Reproduce the data, keeping every word exactly as it is.

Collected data
:::
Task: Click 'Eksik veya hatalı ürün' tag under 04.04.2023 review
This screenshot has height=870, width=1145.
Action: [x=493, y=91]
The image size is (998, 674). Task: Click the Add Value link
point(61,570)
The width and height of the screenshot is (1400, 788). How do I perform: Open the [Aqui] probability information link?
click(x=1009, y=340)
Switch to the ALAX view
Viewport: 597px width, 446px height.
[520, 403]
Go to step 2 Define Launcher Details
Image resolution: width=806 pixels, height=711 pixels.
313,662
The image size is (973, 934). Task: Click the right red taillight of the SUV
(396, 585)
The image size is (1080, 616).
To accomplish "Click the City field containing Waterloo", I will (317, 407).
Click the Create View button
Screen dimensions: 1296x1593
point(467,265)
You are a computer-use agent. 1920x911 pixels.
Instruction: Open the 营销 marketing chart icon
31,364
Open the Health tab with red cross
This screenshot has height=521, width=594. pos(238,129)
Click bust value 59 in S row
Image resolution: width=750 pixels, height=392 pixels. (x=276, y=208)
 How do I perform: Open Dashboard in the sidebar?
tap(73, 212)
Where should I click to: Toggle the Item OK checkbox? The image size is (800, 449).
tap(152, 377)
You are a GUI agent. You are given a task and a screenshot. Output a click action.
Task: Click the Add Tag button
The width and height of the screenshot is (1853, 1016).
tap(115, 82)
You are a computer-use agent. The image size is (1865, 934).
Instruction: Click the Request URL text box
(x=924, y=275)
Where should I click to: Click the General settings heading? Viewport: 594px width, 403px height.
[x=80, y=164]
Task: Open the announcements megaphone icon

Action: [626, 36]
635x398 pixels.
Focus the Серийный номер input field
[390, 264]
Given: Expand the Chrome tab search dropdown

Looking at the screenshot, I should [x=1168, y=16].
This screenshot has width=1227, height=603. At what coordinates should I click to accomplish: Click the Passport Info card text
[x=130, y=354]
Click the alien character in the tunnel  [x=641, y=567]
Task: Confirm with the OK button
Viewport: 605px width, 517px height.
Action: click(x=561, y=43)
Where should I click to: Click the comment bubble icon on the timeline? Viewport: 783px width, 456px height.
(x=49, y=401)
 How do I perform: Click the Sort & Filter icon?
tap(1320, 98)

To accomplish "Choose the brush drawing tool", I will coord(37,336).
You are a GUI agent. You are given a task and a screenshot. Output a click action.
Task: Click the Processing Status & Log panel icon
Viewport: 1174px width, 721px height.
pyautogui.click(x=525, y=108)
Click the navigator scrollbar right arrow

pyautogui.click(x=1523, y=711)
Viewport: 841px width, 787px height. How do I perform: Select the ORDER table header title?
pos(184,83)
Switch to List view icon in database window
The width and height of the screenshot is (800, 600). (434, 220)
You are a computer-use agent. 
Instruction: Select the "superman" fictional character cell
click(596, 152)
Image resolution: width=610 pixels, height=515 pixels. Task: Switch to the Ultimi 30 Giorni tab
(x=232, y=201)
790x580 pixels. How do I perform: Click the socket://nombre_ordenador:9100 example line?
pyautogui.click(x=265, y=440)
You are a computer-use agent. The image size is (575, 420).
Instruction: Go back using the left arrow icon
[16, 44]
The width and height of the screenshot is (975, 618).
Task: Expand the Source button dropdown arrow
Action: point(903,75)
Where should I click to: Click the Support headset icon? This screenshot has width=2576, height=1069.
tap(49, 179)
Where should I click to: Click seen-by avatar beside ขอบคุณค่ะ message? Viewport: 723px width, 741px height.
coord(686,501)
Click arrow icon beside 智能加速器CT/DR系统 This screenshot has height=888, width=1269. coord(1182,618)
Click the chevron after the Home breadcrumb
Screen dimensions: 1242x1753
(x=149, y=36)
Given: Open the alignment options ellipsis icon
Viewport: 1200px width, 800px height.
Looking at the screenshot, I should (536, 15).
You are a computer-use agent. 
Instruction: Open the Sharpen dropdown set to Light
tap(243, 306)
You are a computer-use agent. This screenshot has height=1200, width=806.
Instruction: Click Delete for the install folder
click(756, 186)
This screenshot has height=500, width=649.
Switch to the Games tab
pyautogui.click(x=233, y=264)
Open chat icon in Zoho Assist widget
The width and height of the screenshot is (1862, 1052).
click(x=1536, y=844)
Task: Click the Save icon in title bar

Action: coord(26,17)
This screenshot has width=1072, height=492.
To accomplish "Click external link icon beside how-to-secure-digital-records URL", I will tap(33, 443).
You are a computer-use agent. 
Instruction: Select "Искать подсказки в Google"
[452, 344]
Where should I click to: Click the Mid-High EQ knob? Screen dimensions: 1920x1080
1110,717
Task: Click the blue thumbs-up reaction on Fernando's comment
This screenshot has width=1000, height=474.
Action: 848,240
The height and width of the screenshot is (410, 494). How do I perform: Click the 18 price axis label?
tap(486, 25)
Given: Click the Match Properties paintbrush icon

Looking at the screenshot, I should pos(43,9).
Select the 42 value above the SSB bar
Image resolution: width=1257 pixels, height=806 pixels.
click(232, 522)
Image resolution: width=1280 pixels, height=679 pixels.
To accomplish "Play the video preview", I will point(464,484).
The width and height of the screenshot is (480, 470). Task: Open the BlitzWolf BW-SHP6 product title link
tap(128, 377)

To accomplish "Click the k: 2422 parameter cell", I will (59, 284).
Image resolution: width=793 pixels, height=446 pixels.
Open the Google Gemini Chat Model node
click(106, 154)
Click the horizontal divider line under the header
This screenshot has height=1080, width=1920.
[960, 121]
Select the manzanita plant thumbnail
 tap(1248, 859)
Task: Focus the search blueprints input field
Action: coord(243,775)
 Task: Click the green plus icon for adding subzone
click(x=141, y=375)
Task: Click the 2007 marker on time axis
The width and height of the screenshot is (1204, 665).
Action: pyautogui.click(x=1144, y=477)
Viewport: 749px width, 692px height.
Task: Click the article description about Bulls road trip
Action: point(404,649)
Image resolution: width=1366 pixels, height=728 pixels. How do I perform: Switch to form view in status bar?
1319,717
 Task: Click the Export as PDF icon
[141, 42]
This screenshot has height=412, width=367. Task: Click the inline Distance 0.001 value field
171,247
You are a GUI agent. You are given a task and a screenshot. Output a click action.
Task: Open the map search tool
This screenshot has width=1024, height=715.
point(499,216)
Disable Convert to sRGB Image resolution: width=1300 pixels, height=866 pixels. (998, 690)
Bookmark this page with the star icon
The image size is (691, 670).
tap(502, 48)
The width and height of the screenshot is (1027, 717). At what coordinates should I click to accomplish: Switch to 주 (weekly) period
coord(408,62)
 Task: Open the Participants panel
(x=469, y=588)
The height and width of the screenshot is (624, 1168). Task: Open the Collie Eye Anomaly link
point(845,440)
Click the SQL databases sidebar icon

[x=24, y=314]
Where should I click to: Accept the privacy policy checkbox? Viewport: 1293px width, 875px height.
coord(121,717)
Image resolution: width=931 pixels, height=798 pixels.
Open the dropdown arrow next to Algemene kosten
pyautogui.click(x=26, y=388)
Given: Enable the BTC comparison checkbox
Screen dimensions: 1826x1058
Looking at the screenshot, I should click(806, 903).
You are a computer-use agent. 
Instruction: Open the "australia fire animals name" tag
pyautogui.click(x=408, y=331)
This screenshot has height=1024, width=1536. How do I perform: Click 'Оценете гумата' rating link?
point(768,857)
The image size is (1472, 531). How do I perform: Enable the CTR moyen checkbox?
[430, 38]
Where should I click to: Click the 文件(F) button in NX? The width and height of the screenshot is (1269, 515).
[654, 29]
:::
Written response.
Task: Click 'Eksik veya hatalı ürün' tag under 04.04.2023 review
This screenshot has height=870, width=1145.
Action: [x=493, y=91]
The image size is (998, 674). Task: Click the Add Value link
point(61,570)
The width and height of the screenshot is (1400, 788). How do I perform: Open the [Aqui] probability information link?
click(x=1009, y=340)
Switch to the ALAX view
Viewport: 597px width, 446px height.
[520, 403]
Go to step 2 Define Launcher Details
Image resolution: width=806 pixels, height=711 pixels.
313,662
The image size is (973, 934). Task: Click the right red taillight of the SUV
(396, 585)
The image size is (1080, 616).
To accomplish "Click the City field containing Waterloo", I will (317, 407).
Click the Create View button
Screen dimensions: 1296x1593
point(467,265)
You are a computer-use agent. 1920x911 pixels.
Instruction: Open the 营销 marketing chart icon
31,364
Open the Health tab with red cross
This screenshot has height=521, width=594. pos(238,129)
Click bust value 59 in S row
Image resolution: width=750 pixels, height=392 pixels. (x=276, y=208)
 How do I perform: Open Dashboard in the sidebar?
tap(73, 212)
Where should I click to: Toggle the Item OK checkbox? The image size is (800, 449).
tap(152, 377)
You are a GUI agent. You are given a task and a screenshot. Output a click action.
Task: Click the Add Tag button
The width and height of the screenshot is (1853, 1016).
tap(115, 82)
You are a computer-use agent. The image size is (1865, 934).
Instruction: Click the Request URL text box
(x=924, y=275)
Where should I click to: Click the General settings heading? Viewport: 594px width, 403px height.
[x=80, y=164]
Task: Open the announcements megaphone icon

Action: [626, 36]
635x398 pixels.
Focus the Серийный номер input field
[390, 264]
Given: Expand the Chrome tab search dropdown

Looking at the screenshot, I should [x=1168, y=16].
This screenshot has width=1227, height=603. At what coordinates should I click to accomplish: Click the Passport Info card text
[x=130, y=354]
Click the alien character in the tunnel  [x=641, y=567]
Task: Confirm with the OK button
Viewport: 605px width, 517px height.
Action: click(x=561, y=43)
Where should I click to: Click the comment bubble icon on the timeline? Viewport: 783px width, 456px height.
(x=49, y=401)
 How do I perform: Click the Sort & Filter icon?
tap(1320, 98)

To accomplish "Choose the brush drawing tool", I will coord(37,336).
You are a GUI agent. You are given a task and a screenshot. Output a click action.
Task: Click the Processing Status & Log panel icon
Viewport: 1174px width, 721px height.
pyautogui.click(x=525, y=108)
Click the navigator scrollbar right arrow

pyautogui.click(x=1523, y=711)
Viewport: 841px width, 787px height. How do I perform: Select the ORDER table header title?
pos(184,83)
Switch to List view icon in database window
The width and height of the screenshot is (800, 600). (434, 220)
You are a computer-use agent. 
Instruction: Select the "superman" fictional character cell
click(596, 152)
Image resolution: width=610 pixels, height=515 pixels. Task: Switch to the Ultimi 30 Giorni tab
(x=232, y=201)
790x580 pixels. How do I perform: Click the socket://nombre_ordenador:9100 example line?
pyautogui.click(x=265, y=440)
You are a computer-use agent. The image size is (575, 420).
Instruction: Go back using the left arrow icon
[16, 44]
The width and height of the screenshot is (975, 618).
Task: Expand the Source button dropdown arrow
Action: point(903,75)
Where should I click to: Click the Support headset icon? This screenshot has width=2576, height=1069.
tap(49, 179)
Where should I click to: Click seen-by avatar beside ขอบคุณค่ะ message? Viewport: 723px width, 741px height.
coord(686,501)
Click arrow icon beside 智能加速器CT/DR系统 This screenshot has height=888, width=1269. coord(1182,618)
Click the chevron after the Home breadcrumb
Screen dimensions: 1242x1753
(x=149, y=36)
Given: Open the alignment options ellipsis icon
Viewport: 1200px width, 800px height.
Looking at the screenshot, I should (536, 15).
You are a computer-use agent. 
Instruction: Open the Sharpen dropdown set to Light
tap(243, 306)
You are a computer-use agent. This screenshot has height=1200, width=806.
Instruction: Click Delete for the install folder
click(756, 186)
This screenshot has height=500, width=649.
Switch to the Games tab
pyautogui.click(x=233, y=264)
Open chat icon in Zoho Assist widget
The width and height of the screenshot is (1862, 1052).
click(x=1536, y=844)
Task: Click the Save icon in title bar

Action: coord(26,17)
This screenshot has width=1072, height=492.
To accomplish "Click external link icon beside how-to-secure-digital-records URL", I will tap(33, 443).
You are a computer-use agent. 
Instruction: Select "Искать подсказки в Google"
[452, 344]
Where should I click to: Click the Mid-High EQ knob? Screen dimensions: 1920x1080
1110,717
Task: Click the blue thumbs-up reaction on Fernando's comment
This screenshot has width=1000, height=474.
Action: 848,240
The height and width of the screenshot is (410, 494). How do I perform: Click the 18 price axis label?
tap(486, 25)
Given: Click the Match Properties paintbrush icon

Looking at the screenshot, I should pos(43,9).
Select the 42 value above the SSB bar
Image resolution: width=1257 pixels, height=806 pixels.
click(232, 522)
Image resolution: width=1280 pixels, height=679 pixels.
To accomplish "Play the video preview", I will point(464,484).
The width and height of the screenshot is (480, 470). Task: Open the BlitzWolf BW-SHP6 product title link
tap(128, 377)

To accomplish "Click the k: 2422 parameter cell", I will (59, 284).
Image resolution: width=793 pixels, height=446 pixels.
Open the Google Gemini Chat Model node
click(106, 154)
Click the horizontal divider line under the header
This screenshot has height=1080, width=1920.
[960, 121]
Select the manzanita plant thumbnail
 tap(1248, 859)
Task: Focus the search blueprints input field
Action: coord(243,775)
 Task: Click the green plus icon for adding subzone
click(x=141, y=375)
Task: Click the 2007 marker on time axis
The width and height of the screenshot is (1204, 665).
Action: pyautogui.click(x=1144, y=477)
Viewport: 749px width, 692px height.
Task: Click the article description about Bulls road trip
Action: point(404,649)
Image resolution: width=1366 pixels, height=728 pixels. How do I perform: Switch to form view in status bar?
1319,717
 Task: Click the Export as PDF icon
[141, 42]
This screenshot has height=412, width=367. Task: Click the inline Distance 0.001 value field
171,247
You are a GUI agent. You are given a task and a screenshot. Output a click action.
Task: Open the map search tool
This screenshot has width=1024, height=715.
point(499,216)
Disable Convert to sRGB Image resolution: width=1300 pixels, height=866 pixels. (998, 690)
Bookmark this page with the star icon
The image size is (691, 670).
tap(502, 48)
The width and height of the screenshot is (1027, 717). At what coordinates should I click to accomplish: Switch to 주 (weekly) period
coord(408,62)
 Task: Open the Participants panel
(x=469, y=588)
The height and width of the screenshot is (624, 1168). Task: Open the Collie Eye Anomaly link
point(845,440)
Click the SQL databases sidebar icon

[x=24, y=314]
Where should I click to: Accept the privacy policy checkbox? Viewport: 1293px width, 875px height.
coord(121,717)
Image resolution: width=931 pixels, height=798 pixels.
Open the dropdown arrow next to Algemene kosten
pyautogui.click(x=26, y=388)
Given: Enable the BTC comparison checkbox
Screen dimensions: 1826x1058
Looking at the screenshot, I should click(806, 903).
You are a computer-use agent. 
Instruction: Open the "australia fire animals name" tag
pyautogui.click(x=408, y=331)
This screenshot has height=1024, width=1536. How do I perform: Click 'Оценете гумата' rating link?
point(768,857)
The image size is (1472, 531). How do I perform: Enable the CTR moyen checkbox?
[430, 38]
Where should I click to: Click the 文件(F) button in NX? The width and height of the screenshot is (1269, 515).
[654, 29]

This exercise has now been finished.